Some anesthesiologists will just add 15 to 20 minutes at the beginning or end of a surgery to cover their time outside administration of anesthesia, he explains. "This can’t be done," he says.
Anesthesiologists should be familiar with the definition of Medicare base units for anesthesia billing and make sure they are billing the appropriate time for each case, he says. "You cannot bill extra time for patient identification, chart review, patient examination, and determination of the type of anesthesia to be used, because these activities are included in the base unit," he explains.
Supervision of certified registered nurse anesthetists also requires that the anesthesiologist meet specific criteria, Vaughn says. "An anesthesiologist may medically direct up to four cases at a time, but the anesthesiologist must be present at the beginning of the case and at the emergence from anesthesia," he says.
The anesthesiologist also must be available during the case if needed, he adds.
Availability during a case varies from facility to facility, Bierstein says. "If an outpatient surgery program is a department within the hospital, does the anesthesiologist have to be in the outpatient department, or can he or she just be on campus?" she asks.
This is a gray area that has to be defined by the facility, she explains. "The best approach is to ask yourself if you’re comfortable explaining the anesthesiologist’s location to the patient’s family members," Bierstein says. If you can do that and not worry that the family members will believe that patient safety is compromised, then you can be sure that your policy regarding the proximity of the anesthesiologist is reasonable, she adds.
Billing for preoperative visits is another question that has resurfaced, she says. "This is a gray area, even though it is clear that the standard preanesthesia visit for all surgical patients is not billable," Bierstein says.
If an anesthesiologist sees a patient in order to evaluate the patient’s risk for perioperative complications and to optimize perioperative care, the visit can be billed separately if some important qualifications are met, she adds.
The visit must be medically necessary and must meet the documentation requirements of the type and level of visit billed, Bierstein says. One example of a preoperative evaluation that can be billed separately would be a comprehensive history and physical performed by the anesthesiologist for a nonphysician provider, such as a podiatrist, who is not licensed to perform a medical evaluation, she explains.
Timing is important when billing for a separate preoperative visit, says Bierstein. A claim for a visit on the same day as the surgical procedure is likely to raise questions, she adds.
In addition to reviewing anesthesia billing practices regularly and comparing them to requirements of the Medicare Carrier Manual, it is a good idea to ask your state’s Medicare director to clarify in writing his or her office’s definition of regulations about which you have questions, Vaughn suggests. Because many of the regulations are open to interpretation, it is best to have gray areas defined by the people doing the interpretation, he says.
The ASA also has several publications and articles, including a Practice Advisory for Preanesthesia Evaluation, that can help anesthesiologists review their billing practices, Bierstein says.

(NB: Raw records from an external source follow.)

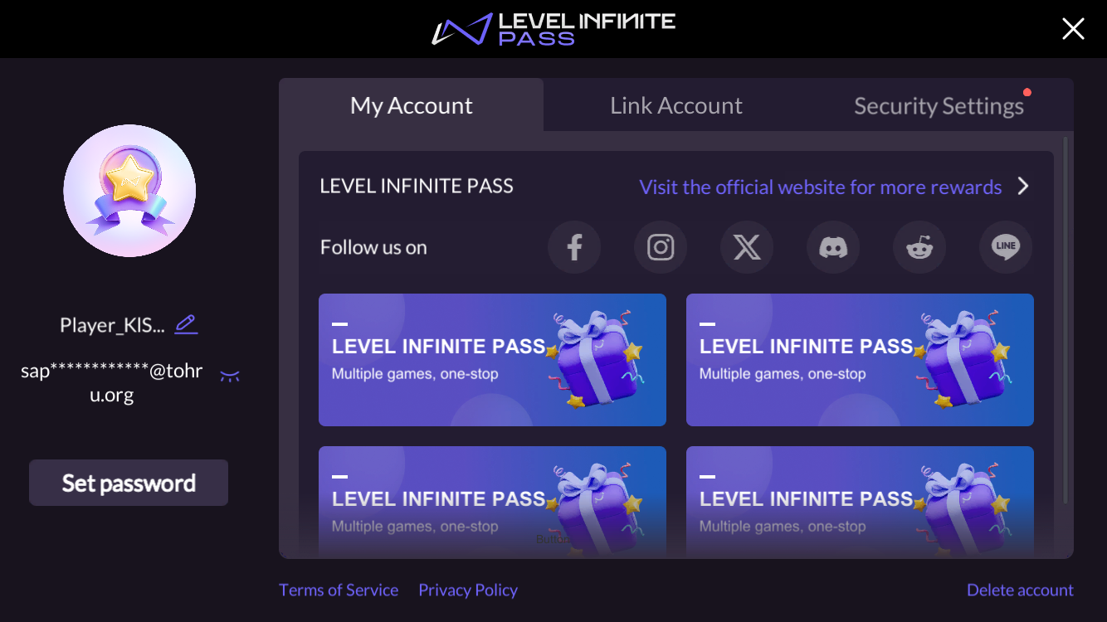Click the Level Infinite Pass logo
Viewport: 1107px width, 622px height.
[554, 28]
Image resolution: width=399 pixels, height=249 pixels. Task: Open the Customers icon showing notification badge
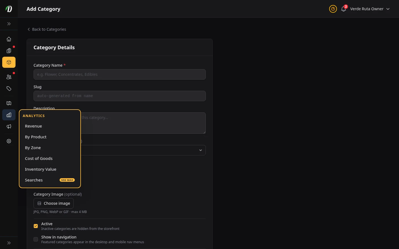coord(9,77)
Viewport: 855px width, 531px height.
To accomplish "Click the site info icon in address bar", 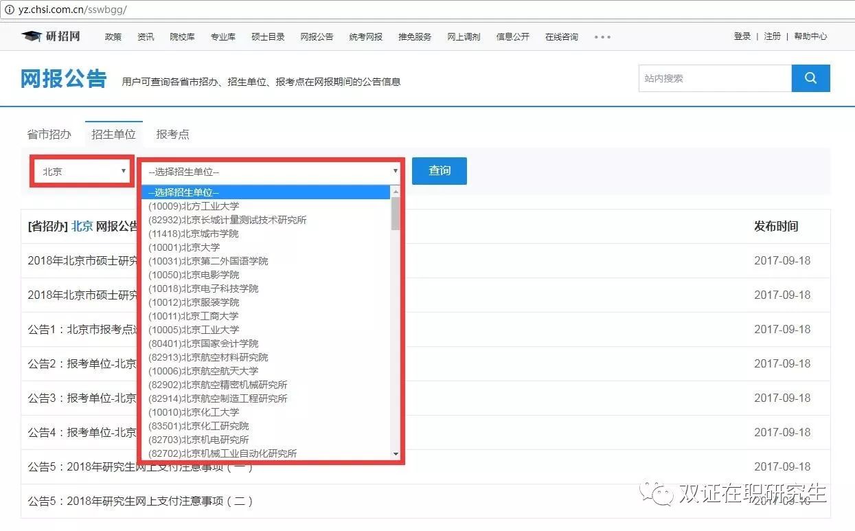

Because there are several areas that are open to interpretation, it is important that anesthesiologists and outpatient surgery providers review their billing practices to make sure they are compliant, she says. An ongoing process of reviewing practices and educating all members of the anesthesia group about accurate billing and documentation can prove that any mistakes in billing are just mistakes, not intentional fraud, she says.
"We’re not targets," Bierstein adds. "The Department of Health and Human Services isn’t looking for innocent errors to prosecute."
1. United States of America v. Traverse Anesthesia Associates, PC, and Pain Consultants, PC, No. 1:01-CR-125, United States District Court, Western District of Michigan, Southern Division (May 25, 2001).